La violence structurelle du système capitaliste et patriarcal ne peut être surmontée que par d’intenses mobilisations populaires, incluant le recours à l’action extra-légale, à la désobéissance de masse et à l’autodéfense armée quand elle est clairement nécessaire et légitime. On peut donc s’attendre à des réactions violentes des groupes sociaux dont la domination est menacée. Le cas du Chili d’Allende est encore présent dans les mémoires. Aucune classe dominante n’a perdu le pouvoir sans se défendre par la violence.

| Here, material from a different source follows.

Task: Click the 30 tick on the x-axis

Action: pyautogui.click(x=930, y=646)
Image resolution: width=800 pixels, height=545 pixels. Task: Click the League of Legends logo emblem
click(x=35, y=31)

Mais la nécessité d’une autodéfense face à la violence impérialiste, fasciste et contre-révolutionnaire n’implique pas d’adopter la stratégie de la guerre civile, de la guérilla ou de l’armement du peuple. D’une part, la mobilisation populaire massive et non violente peut constituer un facteur clé de division de l’armée, comme ce fut le cas dans la révolution iranienne de 1979 ou dans le cas de l’échec du putsch militaire contre Chavez en 2002. D’autre part, si le recours à la lutte armée a été et reste le plus souvent nécessaire dans les luttes de libération nationale, la question se pose différemment pour la transformation sociale-écologique. Celle-ci est un double processus de construction de sujets démocratiques et de constitution d’une société civile mobilisée ; d’émancipation individuelle et collective. Or la violence pousse à la suspension du jugement personnel et des droits démocratiques, à la fusion aveugle dans la discipline militaire, à l’identification aux chefs, au culte de la virilité.  Elle tend presque toujours à renforcer le patriarcat et marginaliser les femmes, dont la participation massive est à la fois une condition et une signature de tout grand mouvement émancipateur. 

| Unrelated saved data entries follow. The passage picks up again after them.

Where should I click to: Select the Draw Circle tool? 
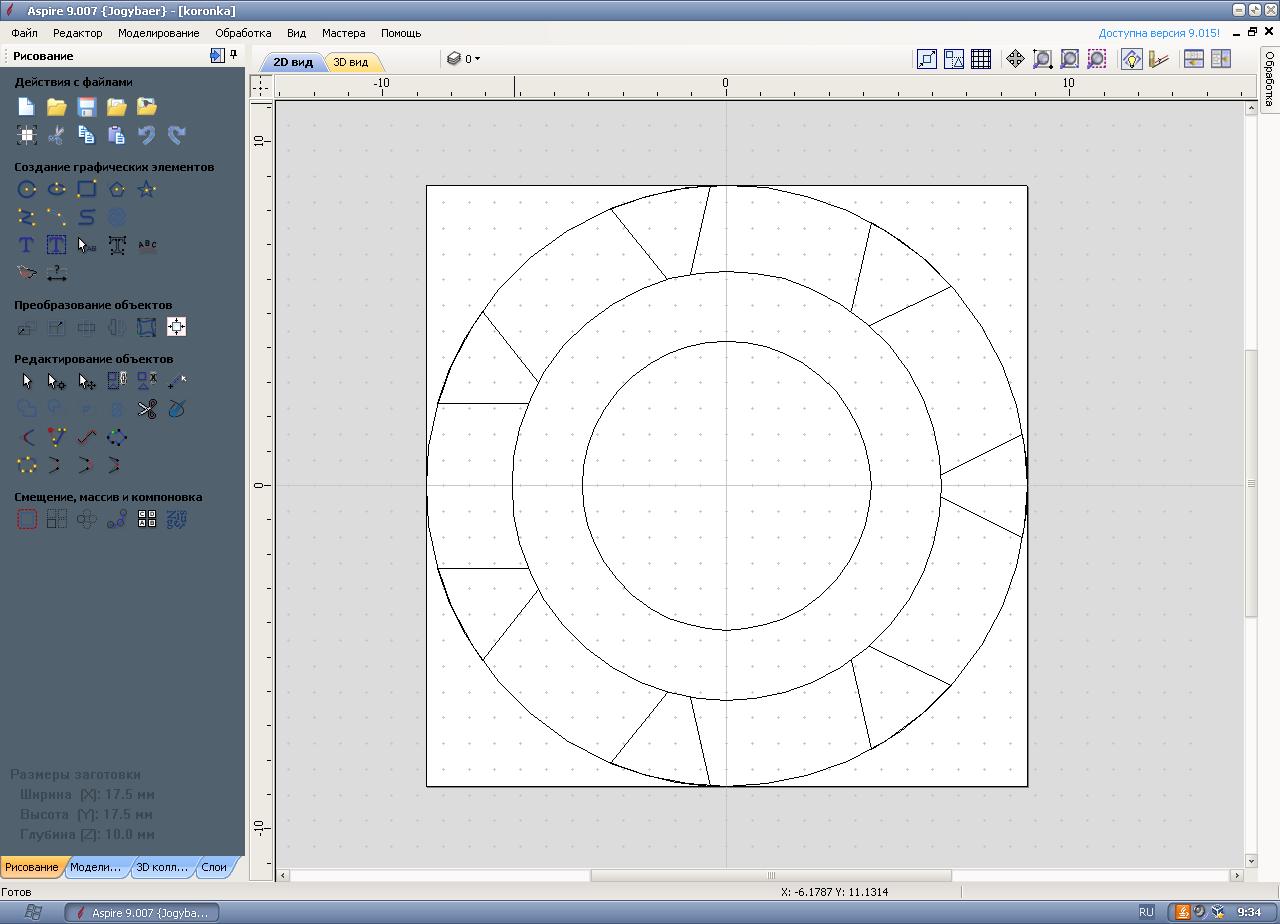click(x=27, y=189)
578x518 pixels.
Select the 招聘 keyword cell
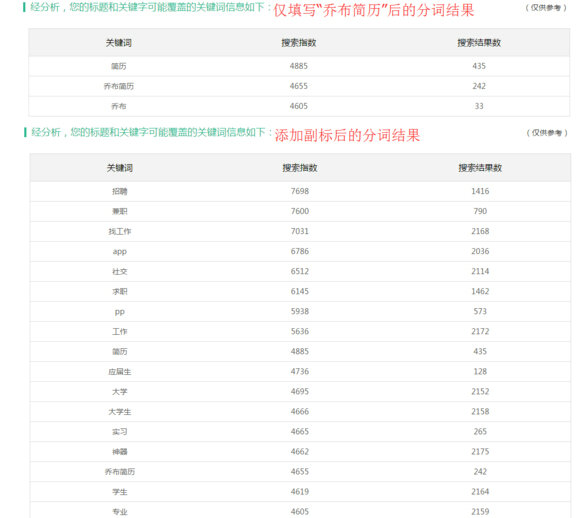(119, 191)
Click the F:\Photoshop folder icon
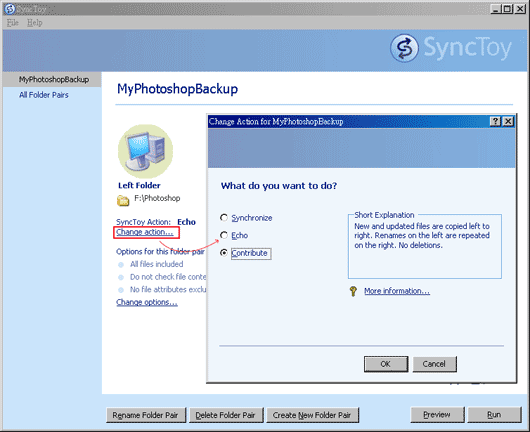This screenshot has width=530, height=432. point(123,200)
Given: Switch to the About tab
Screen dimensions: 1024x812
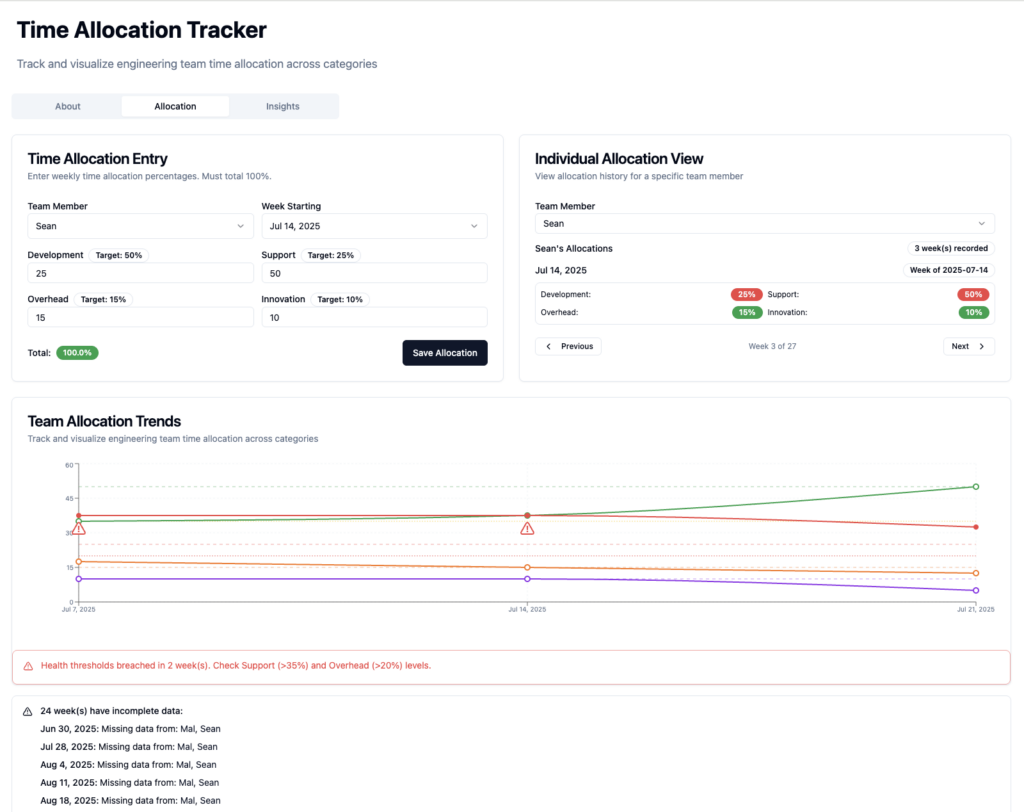Looking at the screenshot, I should [x=68, y=106].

L’articulation entre autodéfense, soin et émancipation

Il ne s’agit pas, bien au contraire, de condamner la résistance contre la répression étatique ou des factieux contre-révolutionnaires. Une révolution écologique et sociale doit passer par la construction d’une situation politique dans laquelle les masses populaires sont prêtes à se défendre contre la répression, par la force morale mais aussi la force matérielle et physique, et la contre-violence armée quand c’est nécessaire. Mais comme nous le faisons déjà, à une autre échelle, quand nous décidons de maintenir une manifestation interdite par l’Etat en organisant une autoprotection collective tout en assurant les conditions nécessaires à la présence du plus grand nombre, nous devons apprendre à allier dans toutes nos luttes autodéfense, soin, efficacité et émancipation.

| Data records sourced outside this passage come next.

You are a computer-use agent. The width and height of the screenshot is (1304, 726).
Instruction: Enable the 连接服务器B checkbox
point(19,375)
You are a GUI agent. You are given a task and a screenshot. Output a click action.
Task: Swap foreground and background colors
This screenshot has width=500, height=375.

Internationalisme et résistance

De même, notre internationalisme reconnaît et soutien le droit à la résistance, armée et non armée, face aux agressions et guerres impérialistes et au colonialisme. Cela a toujours été le cas, pour les luttes de libération nationale du XXe siècle comme pour les résistances aujourd’hui en Palestine et en Ukraine, notamment. Mais il est également fermement inflexible concernant les principes : nous condamnons tous les massacres de civils, sans exception, y compris quand ils s’inscrivent dans le cadre de la résistance légitime face aux oppresseurs. Et notre internationalisme est aussi lucide : nous savons que les armées constituent souvent, à un moment ou à un autre, un obstacle à l’émancipation des peuples qu’elles défendent. Nous savons aussi que la violence, bien que parfois nécessaire, peut-être, dans certains cas, contre-productive, notamment quand elle ressoude les forces adverses, délégitime la résistance populaire, ou expose la population civile à une vengeance meurtrière. Là aussi, la question des formes de l’autodéfense et de la contre-violence doivent être posés de manière autogestionnaire et égalitaire.

Pour une monde sans guerre

Nous défendons la perspective d’un monde sans guerre. Notre opposition absolue au bellicisme ne nous empêche pas de considérer que l’autodéfense populaire, armée si nécessaire, est parfois légitime lorsqu’il s’agit de défendre la paix, l’émancipation, le bien-être, la démocratie et les droits fondamentaux de toutes et tous, la construction d’une société débarrassée des dominations.